▶ _Task to complete_
Each line that has the string "agent" must be copied from the records below.

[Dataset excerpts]

§ §

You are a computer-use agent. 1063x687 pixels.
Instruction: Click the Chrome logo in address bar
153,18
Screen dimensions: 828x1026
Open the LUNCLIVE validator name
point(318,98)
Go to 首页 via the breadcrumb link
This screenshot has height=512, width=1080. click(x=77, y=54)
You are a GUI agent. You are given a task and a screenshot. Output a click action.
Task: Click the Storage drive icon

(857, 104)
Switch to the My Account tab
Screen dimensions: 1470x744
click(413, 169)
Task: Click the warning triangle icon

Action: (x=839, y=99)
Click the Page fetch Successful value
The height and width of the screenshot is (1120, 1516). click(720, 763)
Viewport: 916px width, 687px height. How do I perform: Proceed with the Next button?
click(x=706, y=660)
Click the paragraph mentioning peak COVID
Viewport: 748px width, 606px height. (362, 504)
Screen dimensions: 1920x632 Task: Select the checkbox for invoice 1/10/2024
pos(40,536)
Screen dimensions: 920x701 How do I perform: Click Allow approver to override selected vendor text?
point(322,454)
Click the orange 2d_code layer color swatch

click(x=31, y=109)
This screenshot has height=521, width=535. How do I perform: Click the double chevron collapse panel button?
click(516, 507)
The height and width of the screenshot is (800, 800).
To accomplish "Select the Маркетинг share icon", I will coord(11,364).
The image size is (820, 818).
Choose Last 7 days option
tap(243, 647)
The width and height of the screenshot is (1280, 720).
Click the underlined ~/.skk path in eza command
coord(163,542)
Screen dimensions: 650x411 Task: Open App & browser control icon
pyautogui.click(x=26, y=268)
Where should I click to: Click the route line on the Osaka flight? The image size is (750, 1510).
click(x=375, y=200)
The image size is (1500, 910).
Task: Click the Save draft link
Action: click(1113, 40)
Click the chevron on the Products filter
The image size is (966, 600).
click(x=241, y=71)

§ §

▶ _Solution to this exercise_
You are a computer-use agent. 1063x687 pixels.
You are a GUI agent. You are given a task and a screenshot. Output a click action.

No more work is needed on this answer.